**Exercise objective**. From the article about Intel's first Asian chip factory, extract the passage from "Intel's first Asia" up to and including "Dell in China.", copying it word for word.

**Quoted text**.
Don’t miss the latest developments in business and finance.

Intel's first Asia fab goes to China, not India

Image
BS ReportersBloomberg San Francisco/ Mumbai
Last Updated : Feb 05 2013 | 12:35 AM IST
Even as the Indian government has been speaking of "reopening talks" with Intel Corp, the world's largest semiconductor maker has announced its plans to build its first computer-chip factory in China (and its first in Asia), investing $2.5 billion in a country that assembles 50 per cent of the world's personal computers.
 
Construction begins later this year and the factory will start production of computer chipsets in the first half of 2010, Intel's chief executive officer said today. The plant raises Santa Clara, California-based Intel's investment in China, to almost $4 billion. The factory will bring Intel closer to customers including Lenovo Group, which acquired International Business Machines Corp's PC business in 2005, and Dell in China.

**Data excerpt**.
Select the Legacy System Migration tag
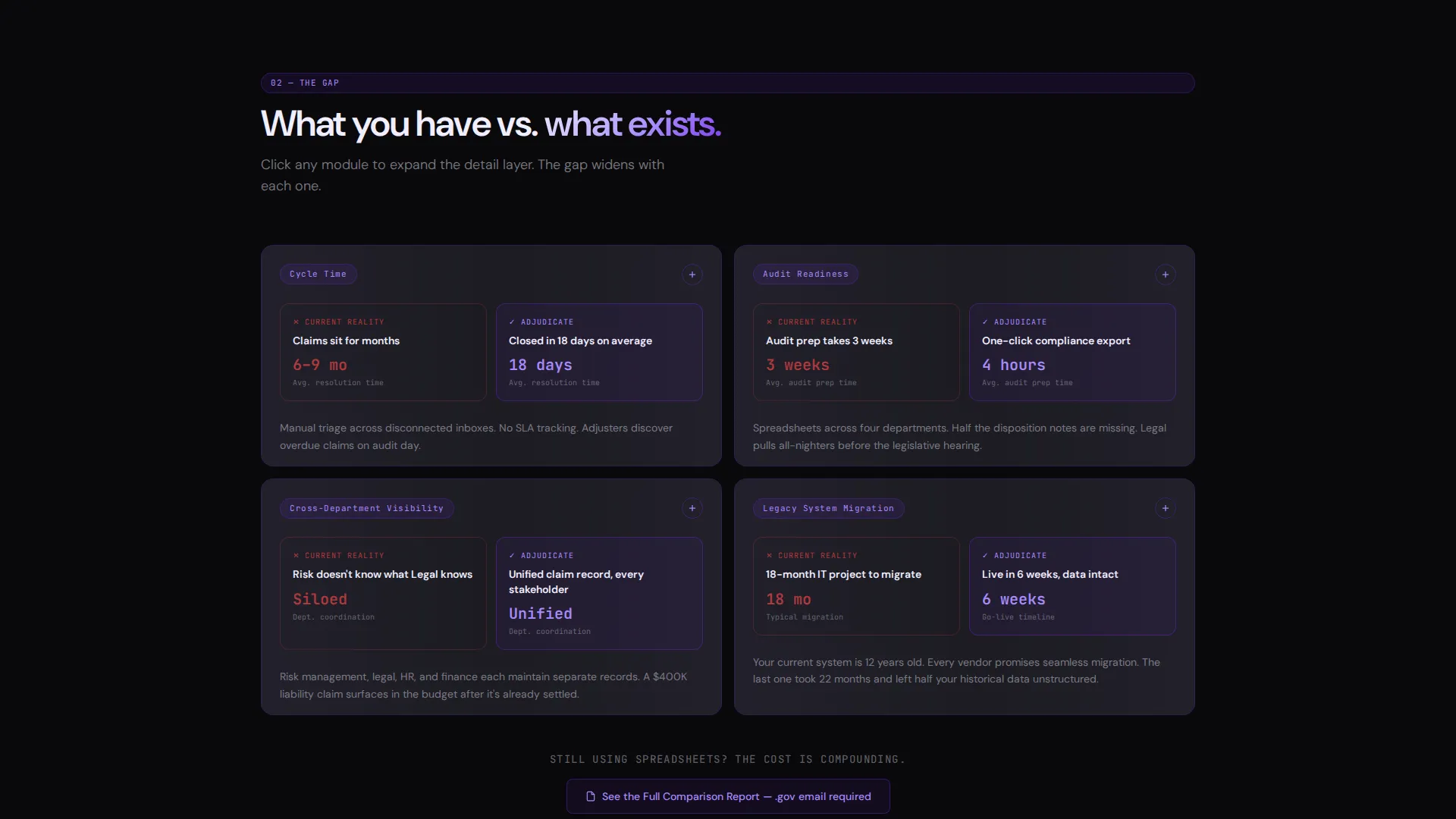Screen dimensions: 1456x819 point(828,508)
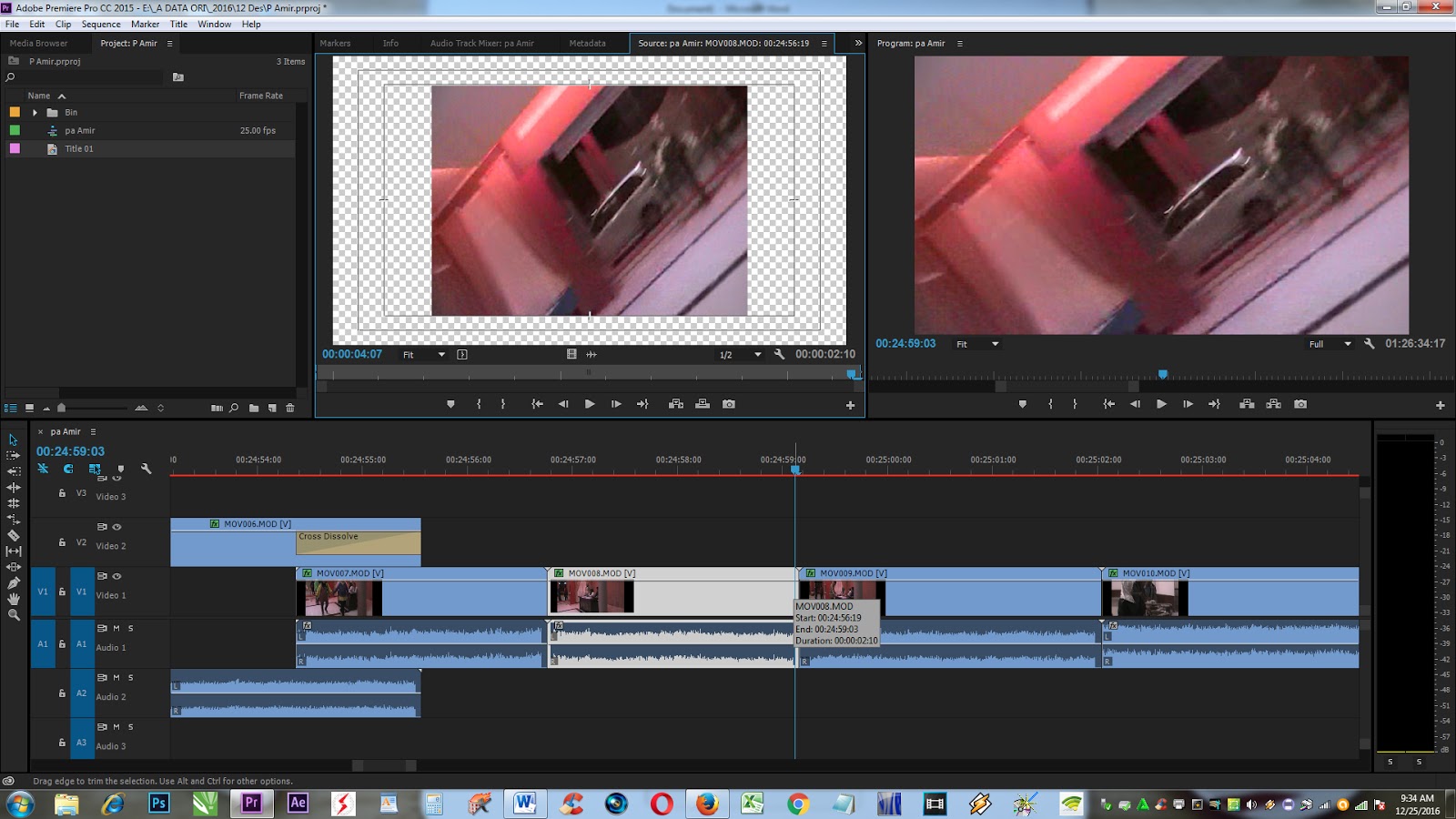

**Correct result**.
Intel's first Asia fab goes to China, not India

Image
BS ReportersBloomberg San Francisco/ Mumbai
Last Updated : Feb 05 2013 | 12:35 AM IST
Even as the Indian government has been speaking of "reopening talks" with Intel Corp, the world's largest semiconductor maker has announced its plans to build its first computer-chip factory in China (and its first in Asia), investing $2.5 billion in a country that assembles 50 per cent of the world's personal computers.
 
Construction begins later this year and the factory will start production of computer chipsets in the first half of 2010, Intel's chief executive officer said today. The plant raises Santa Clara, California-based Intel's investment in China, to almost $4 billion. The factory will bring Intel closer to customers including Lenovo Group, which acquired International Business Machines Corp's PC business in 2005, and Dell in China.